Of course it’s different on this side of the Atlantic, you suppose? Maybe not entirely. I’ve been writing about wine long enough to see major shifts – some encouraging, some perplexing – in the way it is perceived, publicised and purchased.
Twenty years ago, hundreds of wine appreciation courses were run all over Ireland every winter. These days the number is infinitely smaller. Today’s wine consumers are far more confident, retailers say. I see this as a positive development, because wine, with its fancy language and its arcane rituals, has intimidated too many people for too long.

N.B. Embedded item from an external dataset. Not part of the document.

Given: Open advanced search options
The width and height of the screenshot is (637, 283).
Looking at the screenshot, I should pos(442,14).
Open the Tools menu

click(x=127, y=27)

But flip that shiny Irish coin over and you may glimpse developments close to those that are causing Eric Asimov unease. Fuelled by the internet and social media, the democratisation of taste has turned anybody who can click a phone camera button into a travel, fashion or food writer. Or a wine commentator. What harm in that? Not much, provided some level of expertise is still valued. Wine is a complex subject: regions, grape varieties, vintages, methods, producers’ reputations, nuances of flavour. Dumb it down too radically and half the fascination is lost. A wine critic’s role is to taste, explain and highlight the best bottles among the 35 billion produced each year.
Tasting is crucial: only by sampling wine after wine – several thousand a year for most critics – is it possible to distinguish the magnificent from the middling and the mediocre. Not a bad job, people say, chuckle, chuckle. No indeed (if you don’t mind blackening your teeth), but it’s one that’s poorly understood.

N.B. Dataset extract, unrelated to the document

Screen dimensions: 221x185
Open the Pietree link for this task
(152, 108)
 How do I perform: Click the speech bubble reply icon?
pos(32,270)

No serious critic will pronounce on a wine without having tasted it and made an honest, independent assessment. Oh, but influencers will – and in wine, as in so many other spheres, their influence is expanding. That gushing comment on a blog or on Twitter … was it posted by a proficient and unbiased taster? Or was an influencer paid to come up with a positive “opinion”? Content providers feeding hungry digital platforms may also blur the line between editorial and advertising until it looks hangover-fuzzy. Fake wine news is on the rise.

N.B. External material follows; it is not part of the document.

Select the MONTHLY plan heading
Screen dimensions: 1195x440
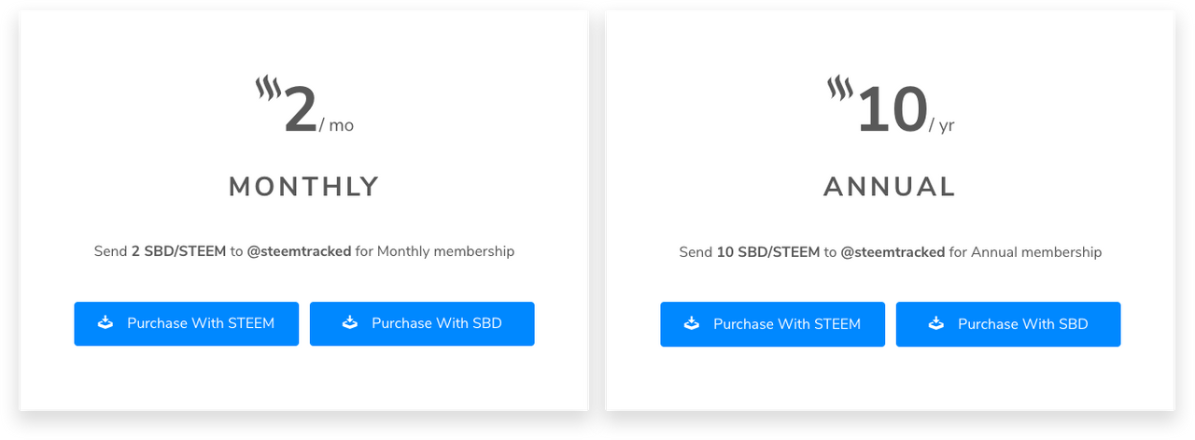(x=304, y=187)
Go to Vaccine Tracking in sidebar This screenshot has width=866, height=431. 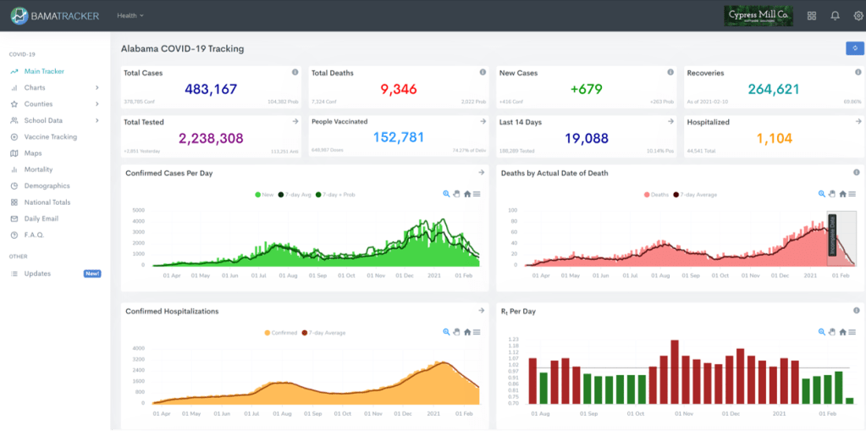click(x=50, y=136)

Which means that critics (real ones) need to shout louder to be heard above the clamour of commercially driven drivel. Experience, research, measured judgment … these things matter. Without them there isn’t a hope of identifying true bargains or genuinely exciting bottles.
Three wines to try
STEFANO AMERIGHI CORTONA SYRAH JULIE & GIULIA 2015. Update on Tuscany: the Cortona region is now making Syrahs swish enough to worry producers in the Northern Rhône. Like this elegant biodynamic number. Alcohol: 13%. From Mitchell & Son, IFSC, Glasthule, Avoca & www.mitchellandson.com; Sheridans Cheesemongers shops; www.siyps.com, €24-€25.
KAIKEN TERROIR SERIES MALBEC, MENDOZA 2017. Voted Wine of the Year in the Irish Wine Show awards 2018-9 run by the National Off-Licence Association, this silky Malbec has enough poise and verve to make others look clunky. Alcohol: 14%. From NOffLA off-licences nationwide, usually €17.99.
VERY RARE PALO CORTADO NV. Supermarket gems are thin on the ground but here’s a stylish exception. Made by top bodega Emilio Lustau, this rich, nutty, warming, bone-dry sherry is just what January needs. Enjoy it with mature cheese, ham or beef. Alcohol 19%. From Marks & Spencer, 37.5cl, €12.